Italie : est-ce que l’Italie en fera autant pour Silvio Berlusconi – 76 ans – lorsqu’il cassera sa pipe ? J’en doute. L’homme reste, en tous les cas, d’une vitalité étonnante, s’affairant sans cesse pour occuper le devant de la scène, malgré – ou à cause – des « casseroles » judiciaires qui tintent derrière lui. Son retour en politique – après seulement deux années d’absence – a confirmé qu’il garde encore bien des sympathies dans la Botte, même si son parti – la coalition du Centre Droit- a fait un score légèrement inférieur à celui de son rival de gauche, Pier-Luigi Bersani (30, 7 contre 31,6 %). Au terme de ces élections législatives et sénatoriales du 24 février dernier, aucune majorité ne s’étant nettement dégagé, le Parlement reste divisé et le gouvernement du pays plus que jamais bloqué. Finalement, le vrai vainqueur de ces élections est l’humoriste Beppe Grillo qui, avec son mouvement 5 étoiles – populiste et farouchement anti-européen –  culmine à prés de 25% des suffrages. Du reste, il n’est pas impossible qu’une telle situation  survienne en France, à l’occasion de prochaines élections. Coluche, réveille-toi, ils sont devenus fous !

 

Sarkozy : le cas Sarkozy n’est pas moins intéressant. D’une discrétion surprenante depuis sa défaite à la récente présidentielle, il se contentait de régner sur une petite chapelle, ne communiquant plus – tel un chef de secte – que par la voix de ses thuriféraires. Las ! Voilà qu’il sort à nouveau du bois, mais avec des réticences, presque contraint et forcé. Car, figurez  vous, le monde de la politique l’ennuie prodigieusement, comme il le déclare à « Valeurs actuelles » (il est vrai qu’il en sait quelque chose).
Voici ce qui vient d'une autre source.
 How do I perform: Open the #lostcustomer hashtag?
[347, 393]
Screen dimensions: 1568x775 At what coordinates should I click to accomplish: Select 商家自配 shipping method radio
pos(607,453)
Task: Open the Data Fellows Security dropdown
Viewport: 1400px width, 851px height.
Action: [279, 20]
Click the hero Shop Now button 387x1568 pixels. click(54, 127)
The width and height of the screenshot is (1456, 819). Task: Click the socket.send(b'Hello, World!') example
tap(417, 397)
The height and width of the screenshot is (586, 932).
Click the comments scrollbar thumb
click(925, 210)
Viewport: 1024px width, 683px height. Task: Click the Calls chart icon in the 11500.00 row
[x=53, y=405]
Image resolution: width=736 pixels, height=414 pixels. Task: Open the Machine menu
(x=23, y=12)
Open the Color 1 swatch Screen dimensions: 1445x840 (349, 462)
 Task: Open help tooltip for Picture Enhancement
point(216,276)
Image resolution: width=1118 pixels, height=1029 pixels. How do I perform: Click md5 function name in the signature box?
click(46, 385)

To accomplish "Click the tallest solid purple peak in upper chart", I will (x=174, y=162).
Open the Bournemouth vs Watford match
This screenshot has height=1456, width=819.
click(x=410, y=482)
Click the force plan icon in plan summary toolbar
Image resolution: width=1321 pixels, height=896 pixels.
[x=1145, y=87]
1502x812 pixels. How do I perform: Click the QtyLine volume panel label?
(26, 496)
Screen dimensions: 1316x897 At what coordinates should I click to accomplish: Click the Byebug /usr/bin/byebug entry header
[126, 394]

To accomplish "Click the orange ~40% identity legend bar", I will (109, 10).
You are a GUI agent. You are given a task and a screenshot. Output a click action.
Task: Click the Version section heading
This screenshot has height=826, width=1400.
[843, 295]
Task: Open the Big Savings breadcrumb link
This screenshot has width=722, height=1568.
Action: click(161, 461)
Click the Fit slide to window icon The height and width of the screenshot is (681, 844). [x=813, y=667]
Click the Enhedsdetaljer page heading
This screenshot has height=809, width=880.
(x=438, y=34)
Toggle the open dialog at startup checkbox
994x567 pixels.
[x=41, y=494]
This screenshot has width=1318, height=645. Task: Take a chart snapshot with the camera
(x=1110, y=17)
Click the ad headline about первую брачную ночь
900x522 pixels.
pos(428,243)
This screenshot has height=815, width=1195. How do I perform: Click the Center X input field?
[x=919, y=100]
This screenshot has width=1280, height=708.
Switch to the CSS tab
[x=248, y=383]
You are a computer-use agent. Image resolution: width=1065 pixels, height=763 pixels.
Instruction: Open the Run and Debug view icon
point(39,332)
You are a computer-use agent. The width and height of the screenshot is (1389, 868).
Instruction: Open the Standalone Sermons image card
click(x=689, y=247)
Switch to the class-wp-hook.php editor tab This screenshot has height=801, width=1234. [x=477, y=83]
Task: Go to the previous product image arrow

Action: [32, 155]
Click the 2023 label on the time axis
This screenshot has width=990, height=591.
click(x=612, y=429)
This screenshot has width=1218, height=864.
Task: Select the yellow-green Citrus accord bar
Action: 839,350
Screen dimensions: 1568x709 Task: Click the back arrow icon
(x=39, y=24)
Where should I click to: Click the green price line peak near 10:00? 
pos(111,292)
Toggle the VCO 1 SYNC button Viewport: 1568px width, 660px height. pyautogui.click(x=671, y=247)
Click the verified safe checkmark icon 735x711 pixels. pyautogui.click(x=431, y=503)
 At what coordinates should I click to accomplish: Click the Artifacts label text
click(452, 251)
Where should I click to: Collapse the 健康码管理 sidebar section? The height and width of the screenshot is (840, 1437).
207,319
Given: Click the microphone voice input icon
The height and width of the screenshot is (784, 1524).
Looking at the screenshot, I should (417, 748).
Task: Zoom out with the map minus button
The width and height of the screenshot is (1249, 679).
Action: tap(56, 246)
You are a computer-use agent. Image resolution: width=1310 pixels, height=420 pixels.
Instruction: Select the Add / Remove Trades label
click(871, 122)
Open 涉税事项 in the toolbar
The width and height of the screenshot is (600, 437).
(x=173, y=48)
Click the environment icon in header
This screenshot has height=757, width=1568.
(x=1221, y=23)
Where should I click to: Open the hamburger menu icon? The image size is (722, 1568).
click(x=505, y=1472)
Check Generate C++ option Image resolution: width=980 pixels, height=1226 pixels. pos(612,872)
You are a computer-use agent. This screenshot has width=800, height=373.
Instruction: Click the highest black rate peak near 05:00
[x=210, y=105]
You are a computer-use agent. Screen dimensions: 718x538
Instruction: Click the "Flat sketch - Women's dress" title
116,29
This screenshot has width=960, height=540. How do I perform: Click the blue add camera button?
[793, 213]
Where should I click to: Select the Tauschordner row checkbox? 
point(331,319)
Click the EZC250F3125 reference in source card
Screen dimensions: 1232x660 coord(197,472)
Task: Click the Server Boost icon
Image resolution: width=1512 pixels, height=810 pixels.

Mais les circonstances sont telles que, par amour pour la France, il pourrait, lui aussi, faire le don de son admirable personne… Pourquoi pas en 2017 ? Il est vrai que François Fillon manifeste depuis quelques jours les mêmes velléités oblatives. Et Copé, dans l’ombre, à quoi rêve-t’il ? S’immoler sur l’autel de la France, bien sûr. M’est d’avis que les humoristes ne vont pas chômer avec le rififi qui se prépare à l’UMP.

 

DSK : quoiqu’il soit désormais dans une semi-retraite, DSK fait toujours vendre les tabloïds. N’est-il pas devenu une sorte d’antonomase de la luxure et du libertinage moderne ? On l’a vue encore récemment, quand le Nouvel Observateur a fait sa une sur le « roman » de Marcela Iacub, « Belle et bête » - dont DSK serait le personnage principal. La juriste argentine n’a pas, nous le savons, la langue dans sa poche. Mais jusqu’à présent elle s’attachait – tâche ô combien estimable ! -  à pourfendre les idées reçues, notamment celles véhiculées par les féministes françaises. A quel vertige a-t’elle cédé pour s’embarquer dans une telle aventure ? Si elle n’en sort pas intellectuellement grandie, elle n’en aura pas moins le bénéfice du scandale. Car il y a gros à parier que la condamnation-éclair de son livre va aussitôt en doper les ventes. Finalement, c’est encore DSK qui s’en sort le moins bien, n’obtenant pour tout cela que 50 000 euros de dommages et intérêts. Mais, bon, son honneur est lavé et, notez-le bien, ce n’est pas lui, cette fois, qui débourse. Comme quoi, il y a un début à tout.